As such, the vast majority of attacks can be prevented by ensuring that passwords are secure, software is patched, and employees have a basic awareness of cyber hygiene and phishing awareness so that they don’t place themselves into vulnerable situations.
“We know this is what people want, post-pandemic, and so starting with embedding security from the beginning is a must,” Jefferson Wang, Global Lead of 5G and Cloud First Networks at Accenture, says. “It’s not just a decision, there’s a whole program around it that includes policies, tools, training, and so on, that all work to ensure we can give remote workers the flexibility they crave while maintaining the security that is so crucial to the modern enterprise.”
Cyber hygiene
Pleasingly, achieving sufficient cyber hygiene to rebuff the overwhelming majority of cyberattacks doesn’t require sophisticated technology or a highly skilled security department. Instead, it just requires organizations ensure the basics of cyber hygiene are adhered to. This includes:
- Multi-factor authentication. Multi-factor authentication (MFA or 2FA) prevents the majority of credential-based attacks. This is easier than ever with the kind of passwordless technology that is increasingly the norm in modern software. MFA should be enabled wherever possible.

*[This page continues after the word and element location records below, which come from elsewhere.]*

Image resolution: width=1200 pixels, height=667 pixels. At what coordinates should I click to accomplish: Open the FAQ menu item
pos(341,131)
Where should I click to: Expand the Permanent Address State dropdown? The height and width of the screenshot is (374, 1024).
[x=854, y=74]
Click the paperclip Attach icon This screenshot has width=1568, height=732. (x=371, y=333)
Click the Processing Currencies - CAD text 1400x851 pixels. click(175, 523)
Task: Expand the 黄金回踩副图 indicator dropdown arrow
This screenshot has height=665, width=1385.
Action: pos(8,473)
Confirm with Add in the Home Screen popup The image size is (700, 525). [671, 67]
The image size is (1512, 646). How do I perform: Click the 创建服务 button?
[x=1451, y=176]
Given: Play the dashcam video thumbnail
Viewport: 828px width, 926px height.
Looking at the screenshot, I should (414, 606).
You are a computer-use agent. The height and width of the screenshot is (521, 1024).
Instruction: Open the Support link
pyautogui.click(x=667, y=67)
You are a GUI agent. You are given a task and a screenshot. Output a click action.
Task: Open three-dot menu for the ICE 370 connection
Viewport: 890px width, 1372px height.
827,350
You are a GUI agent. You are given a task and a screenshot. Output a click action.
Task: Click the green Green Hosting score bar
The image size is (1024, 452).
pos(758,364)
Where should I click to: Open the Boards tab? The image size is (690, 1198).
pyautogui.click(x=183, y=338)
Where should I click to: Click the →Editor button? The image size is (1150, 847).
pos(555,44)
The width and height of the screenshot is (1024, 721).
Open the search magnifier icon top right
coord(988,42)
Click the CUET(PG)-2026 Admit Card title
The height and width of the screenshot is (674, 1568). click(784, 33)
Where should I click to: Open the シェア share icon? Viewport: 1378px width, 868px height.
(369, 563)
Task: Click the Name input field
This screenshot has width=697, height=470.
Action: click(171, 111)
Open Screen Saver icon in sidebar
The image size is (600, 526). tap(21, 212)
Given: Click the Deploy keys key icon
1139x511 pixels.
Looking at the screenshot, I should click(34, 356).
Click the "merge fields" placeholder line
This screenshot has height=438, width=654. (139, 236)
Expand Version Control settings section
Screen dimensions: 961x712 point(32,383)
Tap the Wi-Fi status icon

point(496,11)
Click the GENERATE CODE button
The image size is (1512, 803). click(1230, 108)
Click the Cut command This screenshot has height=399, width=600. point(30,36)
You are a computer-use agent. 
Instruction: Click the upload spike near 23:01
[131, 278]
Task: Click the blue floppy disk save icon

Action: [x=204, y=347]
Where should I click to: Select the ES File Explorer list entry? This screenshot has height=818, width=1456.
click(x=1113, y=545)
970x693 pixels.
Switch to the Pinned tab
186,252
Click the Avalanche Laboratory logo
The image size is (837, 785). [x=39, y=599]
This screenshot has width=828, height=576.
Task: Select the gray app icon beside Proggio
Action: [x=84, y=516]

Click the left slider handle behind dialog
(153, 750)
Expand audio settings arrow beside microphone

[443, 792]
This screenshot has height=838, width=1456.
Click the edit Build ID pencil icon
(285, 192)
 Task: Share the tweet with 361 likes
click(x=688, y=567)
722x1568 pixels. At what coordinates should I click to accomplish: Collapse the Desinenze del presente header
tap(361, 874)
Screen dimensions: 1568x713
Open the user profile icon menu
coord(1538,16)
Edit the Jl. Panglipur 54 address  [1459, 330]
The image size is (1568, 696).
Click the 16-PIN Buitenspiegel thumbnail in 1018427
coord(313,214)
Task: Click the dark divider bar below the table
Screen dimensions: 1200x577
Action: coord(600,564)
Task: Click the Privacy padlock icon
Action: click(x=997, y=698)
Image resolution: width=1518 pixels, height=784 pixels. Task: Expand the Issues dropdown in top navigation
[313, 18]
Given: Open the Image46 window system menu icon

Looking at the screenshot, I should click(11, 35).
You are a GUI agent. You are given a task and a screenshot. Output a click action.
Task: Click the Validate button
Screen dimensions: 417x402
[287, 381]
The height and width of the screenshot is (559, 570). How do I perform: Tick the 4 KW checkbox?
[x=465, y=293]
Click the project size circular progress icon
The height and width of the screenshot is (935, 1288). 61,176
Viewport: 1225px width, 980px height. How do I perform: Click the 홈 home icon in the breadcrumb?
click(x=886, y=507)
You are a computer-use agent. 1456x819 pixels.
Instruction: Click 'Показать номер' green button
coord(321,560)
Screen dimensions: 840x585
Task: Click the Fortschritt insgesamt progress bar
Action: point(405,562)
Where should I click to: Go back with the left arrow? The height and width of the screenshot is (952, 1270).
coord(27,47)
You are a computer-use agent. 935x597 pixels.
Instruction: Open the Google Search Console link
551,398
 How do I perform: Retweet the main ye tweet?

- Least privilege access. As well as deploying MFA to protect login to key accounts, it’s also important to ensure that each account only has access to the systems they really need. Indeed, the researchers argue that distinct accounts should be used when accessing privileged systems than when browsing the internet or using email.
- Keep devices up to date. A basic requirement for any device on the network is to ensure that it’s both configured correctly and has the latest patches and updates from the manufacturer. Endpoint management software can be a useful aid in ensuring this happens across the network.
- Deploy anti-malware software. Another simple step to take is to ensure that malware protection software is installed and used in addition to more standard anti-virus software. This software can often not only provide protection against attacks but warnings that attacks are being attempted.
- Protect data. All of the aforementioned steps can prove highly effective at protecting key organizational data, but it’s also highly important that organizations have a good understanding of the data they have, and its relative sensitivity and importance to the organization. Indeed, under regulations such as GDPR, this is often mandated and underpins a risk-based approach to data governance.
As we get used to a more hybrid way of working, the introduction of cyber hygiene training into employee onboarding is likely to be a key part of ensuring that the disparate workforce is a secure workforce.